Sermaye Nitelikli Kaynaklar
1)
Ortak Varlıkları
Ülkemizde özellikle KOBİ ve OBİ’lerde etkin ortakların firmaları ile ayrılmaz bir bütünü temsil ettikleri yadsınamaz bir gerçektedir. İlgili ortaklar şahsi ihtiyaçları durumunda firmalarından nakit fon sağlar yada firmalarının ihtiyacı halinde kendi ceplerinden nakit fon aktarır, bankalara karşı borçlarda müteselsilen sorumlu olarak kefalet imzalarını atar, hatta şirketlerin üretim tesisleri dahi ortakların üzerinde olabilir. Hatta şirketlerin önemli bölümü müşterilerini tanırken öncelikli olarak şirketlerin unvanlarını değil, ortaklarının ad-sayodalarını bilirler. Bu durum ülkemizdeki şirketlerin büyük bölümünü yansıtmaktadır.

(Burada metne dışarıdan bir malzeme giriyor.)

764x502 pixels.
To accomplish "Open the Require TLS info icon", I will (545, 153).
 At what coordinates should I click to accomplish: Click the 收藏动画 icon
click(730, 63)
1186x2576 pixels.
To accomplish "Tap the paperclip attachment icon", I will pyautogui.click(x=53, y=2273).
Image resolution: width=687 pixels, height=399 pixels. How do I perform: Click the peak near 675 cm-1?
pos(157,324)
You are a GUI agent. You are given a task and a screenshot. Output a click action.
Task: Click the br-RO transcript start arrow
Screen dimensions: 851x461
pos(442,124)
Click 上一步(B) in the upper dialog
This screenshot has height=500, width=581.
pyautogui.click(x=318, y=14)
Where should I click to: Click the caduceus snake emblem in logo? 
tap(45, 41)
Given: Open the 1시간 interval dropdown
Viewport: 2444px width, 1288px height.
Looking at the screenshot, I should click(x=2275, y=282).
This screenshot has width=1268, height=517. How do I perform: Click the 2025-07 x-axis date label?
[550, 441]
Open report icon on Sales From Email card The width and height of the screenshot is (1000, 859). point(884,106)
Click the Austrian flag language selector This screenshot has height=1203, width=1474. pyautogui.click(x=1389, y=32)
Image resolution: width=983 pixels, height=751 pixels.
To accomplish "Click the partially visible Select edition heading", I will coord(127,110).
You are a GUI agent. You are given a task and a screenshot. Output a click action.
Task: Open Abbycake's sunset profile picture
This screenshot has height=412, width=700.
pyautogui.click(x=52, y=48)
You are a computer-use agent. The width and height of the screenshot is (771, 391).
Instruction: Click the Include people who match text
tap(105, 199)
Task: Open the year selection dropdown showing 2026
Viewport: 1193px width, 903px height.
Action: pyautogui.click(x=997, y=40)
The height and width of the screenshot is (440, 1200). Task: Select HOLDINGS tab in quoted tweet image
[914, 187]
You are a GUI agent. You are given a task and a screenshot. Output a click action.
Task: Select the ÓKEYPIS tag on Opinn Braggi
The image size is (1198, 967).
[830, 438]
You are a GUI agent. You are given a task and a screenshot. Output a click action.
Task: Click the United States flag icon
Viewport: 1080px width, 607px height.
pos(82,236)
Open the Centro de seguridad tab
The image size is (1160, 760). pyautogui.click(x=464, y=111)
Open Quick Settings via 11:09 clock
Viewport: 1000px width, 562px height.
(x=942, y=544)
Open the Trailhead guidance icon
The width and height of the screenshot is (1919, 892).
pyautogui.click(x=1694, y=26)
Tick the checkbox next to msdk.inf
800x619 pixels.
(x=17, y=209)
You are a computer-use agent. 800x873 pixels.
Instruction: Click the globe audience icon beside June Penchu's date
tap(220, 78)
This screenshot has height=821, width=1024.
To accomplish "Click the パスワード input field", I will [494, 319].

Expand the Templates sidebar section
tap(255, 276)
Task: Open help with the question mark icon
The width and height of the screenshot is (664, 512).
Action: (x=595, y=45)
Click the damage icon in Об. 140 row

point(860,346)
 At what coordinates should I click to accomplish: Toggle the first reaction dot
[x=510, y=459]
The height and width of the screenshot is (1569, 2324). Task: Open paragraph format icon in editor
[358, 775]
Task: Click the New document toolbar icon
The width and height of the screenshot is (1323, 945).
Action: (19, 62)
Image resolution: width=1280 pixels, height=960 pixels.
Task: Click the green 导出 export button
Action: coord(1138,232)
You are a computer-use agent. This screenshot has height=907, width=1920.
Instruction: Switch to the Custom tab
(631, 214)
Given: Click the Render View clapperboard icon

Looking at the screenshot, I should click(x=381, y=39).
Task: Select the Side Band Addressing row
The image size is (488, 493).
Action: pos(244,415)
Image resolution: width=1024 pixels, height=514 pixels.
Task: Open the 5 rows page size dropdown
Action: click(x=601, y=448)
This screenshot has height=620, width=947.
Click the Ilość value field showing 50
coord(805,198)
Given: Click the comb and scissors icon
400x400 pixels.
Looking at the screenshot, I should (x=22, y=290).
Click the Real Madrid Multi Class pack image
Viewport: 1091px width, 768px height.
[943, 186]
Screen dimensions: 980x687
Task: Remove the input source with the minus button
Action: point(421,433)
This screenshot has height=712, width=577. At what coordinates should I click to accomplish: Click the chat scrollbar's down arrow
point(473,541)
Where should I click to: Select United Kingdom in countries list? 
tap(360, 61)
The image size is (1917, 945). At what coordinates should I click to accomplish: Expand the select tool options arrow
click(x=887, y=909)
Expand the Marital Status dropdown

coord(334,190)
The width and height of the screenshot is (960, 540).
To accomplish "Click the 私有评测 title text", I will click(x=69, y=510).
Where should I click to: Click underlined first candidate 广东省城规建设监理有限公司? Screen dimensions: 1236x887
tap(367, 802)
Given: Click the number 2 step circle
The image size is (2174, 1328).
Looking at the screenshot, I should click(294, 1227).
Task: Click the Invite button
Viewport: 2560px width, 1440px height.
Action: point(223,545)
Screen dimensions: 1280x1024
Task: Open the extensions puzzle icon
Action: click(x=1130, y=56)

Şirketlerin kurumsallık derecesi düştükçe, finans kuruluşları değerlendirme yaparken sadece şirketlerin finansal verilerini değil, ortakların durumunu da incelemeye başlar. Bu durumun en önemli nedeni olası bir kaynak ihtiyacında bankalar yada diğer finans kuruluşları haricinde fon kaynağının olup olmaması ve mevcut ortakların kefalet değerliliğinin ölçülmesidir. Ülkemizdeki diğer bir gerçek, şirketler küçüldükçe sermayenin ortaklarda daha çok bulunması, kısaca ortakların zengin, şirketlerin ise fakir olma durumudur.
Ortakların varlıklı olup olmadığının ve kaynak temin riski ile karşı karşıya kalınması halinde ilgili riskin ortaklar tarafından sermaye ya da sermaye nitelikli fon girişi ile tolere edilebilme durumunun ölçülmesinde aşağıdaki veriler ön plana çıkmaktadır;
- Ortakların şahsi gayrimenkul varlıkları ve ilgili gayrimenkul varlıklarının değeri
- İlgili gayrimenkul varlıkları üzerinde takyidat bulunup - bulunmaması, ilgili gayrimenkul varlıklarının satış kabiliyeti
- Ortakların şahsi hesaplarındaki nakit ve nakit benzeri varlıkları (mevduat, hisse senedi, vb.)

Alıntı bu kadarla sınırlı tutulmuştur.